Updated December 24: The planned January 1, 2026 LCD crack-down on skin substitutes has been pulled back. As per this Fact Sheet: "CMS’ A/B Medicare Administrative Contractors (MACs) are withdrawing the Local Coverage Determinations (LCDs) for Skin Substitute Grafts/Cellular and Tissue-Based Products for the Treatment of Diabetic Foot Ulcers and Venous Leg Ulcers that were scheduled to become effective on January 1, 2026."
An OIG investigation found millions in erroneous payments. Medicare slashed reimbursement to roughly $100, a dramatic Coverage Determination was drafted limiting payments and introduced far reaching requirements.
The wound care world changed overnight. Companies vanished. Fingers were pointed. The wound care industry entered a tumultuous period that many thought would end it entirely.
Sound Familiar? You may be surprised to know that I am not referencing today, this was actually 25 years ago in 2000!
The OIG investigation into hyperbaric oxygen therapy, Hyperbaric Oxygen Therapy: Its Use and Appropriateness, which had come out in 2019, found millions in erroneous payments for inappropriate or excessive treatments, inadequate physician attendance, and insufficient documentation. What followed was swift and brutal: HCFA (now CMS) slashed reimbursement from $550 per treatment to roughly $100. They published the first National Coverage Determination limiting payment to specific indications and introduced documentation requirements that fundamentally changed how we operated.
Here's the thing: after the fallout, something remarkable happened. CMS approved new indications for HBO in 2002. Reimbursement standardized. Electronic documentation emerged. Outpatient centers exploded. Amputations reduced and healing rates improved. Our industry entered the "Golden Age" of wound care—all on the heels of what felt like an extinction event.
I'm watching history repeat itself.
The skin substitute and mobile wound care industry is facing the same pattern. Medicare spending ballooned from $256 million in 2019 to over $10 billion by 2024. (I believe it will more than double again for 2025 with my money on a total spend of just under $30 billion) Now we're seeing slashed reimbursement, specific Coverage Determinations, and demands for evidence.
The playbook hasn't changed.
When a single product application costs twenty times what an entire course of outpatient treatment historically cost—is anyone surprised? This playbook will be used again when PRP, electronic dressings, or nitric oxide grow beyond sustainable bounds.

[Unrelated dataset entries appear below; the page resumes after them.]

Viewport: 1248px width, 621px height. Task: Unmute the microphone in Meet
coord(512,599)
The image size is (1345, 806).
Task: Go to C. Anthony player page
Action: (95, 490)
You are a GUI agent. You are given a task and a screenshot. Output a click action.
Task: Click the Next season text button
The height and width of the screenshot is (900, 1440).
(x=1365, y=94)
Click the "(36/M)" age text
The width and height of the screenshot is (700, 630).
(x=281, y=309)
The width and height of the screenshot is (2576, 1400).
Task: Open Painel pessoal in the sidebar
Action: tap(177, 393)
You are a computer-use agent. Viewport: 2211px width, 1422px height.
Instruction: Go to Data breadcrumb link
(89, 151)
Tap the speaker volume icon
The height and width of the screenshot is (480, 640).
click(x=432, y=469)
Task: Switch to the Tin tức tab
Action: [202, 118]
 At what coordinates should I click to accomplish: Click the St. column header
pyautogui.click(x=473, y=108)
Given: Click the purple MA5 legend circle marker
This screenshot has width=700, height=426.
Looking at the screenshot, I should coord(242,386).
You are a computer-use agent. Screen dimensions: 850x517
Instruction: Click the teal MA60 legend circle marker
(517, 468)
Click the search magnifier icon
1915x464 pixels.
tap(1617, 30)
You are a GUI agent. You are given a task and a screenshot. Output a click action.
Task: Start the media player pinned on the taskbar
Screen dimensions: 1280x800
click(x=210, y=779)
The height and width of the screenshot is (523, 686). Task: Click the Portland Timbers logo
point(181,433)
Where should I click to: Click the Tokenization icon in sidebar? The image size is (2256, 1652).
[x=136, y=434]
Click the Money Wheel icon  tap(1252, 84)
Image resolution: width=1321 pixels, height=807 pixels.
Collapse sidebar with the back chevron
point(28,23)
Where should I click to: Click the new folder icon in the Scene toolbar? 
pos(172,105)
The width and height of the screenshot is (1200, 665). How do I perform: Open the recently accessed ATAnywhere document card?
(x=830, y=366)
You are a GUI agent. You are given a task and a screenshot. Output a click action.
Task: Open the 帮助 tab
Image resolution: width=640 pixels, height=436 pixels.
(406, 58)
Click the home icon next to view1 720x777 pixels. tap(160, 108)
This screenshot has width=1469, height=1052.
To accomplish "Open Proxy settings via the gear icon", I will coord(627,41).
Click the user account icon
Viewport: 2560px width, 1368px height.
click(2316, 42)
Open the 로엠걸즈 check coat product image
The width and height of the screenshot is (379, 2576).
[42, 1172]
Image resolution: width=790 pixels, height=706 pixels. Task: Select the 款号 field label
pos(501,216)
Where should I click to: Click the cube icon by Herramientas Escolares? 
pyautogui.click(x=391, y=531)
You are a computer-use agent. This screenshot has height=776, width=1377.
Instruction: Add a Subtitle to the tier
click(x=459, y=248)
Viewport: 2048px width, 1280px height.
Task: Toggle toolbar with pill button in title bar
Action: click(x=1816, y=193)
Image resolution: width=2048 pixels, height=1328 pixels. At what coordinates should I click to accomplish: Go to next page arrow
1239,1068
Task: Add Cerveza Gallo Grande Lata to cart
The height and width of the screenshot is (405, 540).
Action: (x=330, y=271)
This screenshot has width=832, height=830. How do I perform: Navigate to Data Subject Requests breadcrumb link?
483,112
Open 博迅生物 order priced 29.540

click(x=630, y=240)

But here's what I know from living through this: mobile wound care and skin substitutes existed before this explosion, and they'll thrive after. The companies that survive will navigate the new reimbursement environment, meet documentation requirements, and weather the audits coming. Stability and clarity build longevity.
What happens next is what matters. What comes next can be better than what came before—if as an industry, we are willing to adapt and move forward.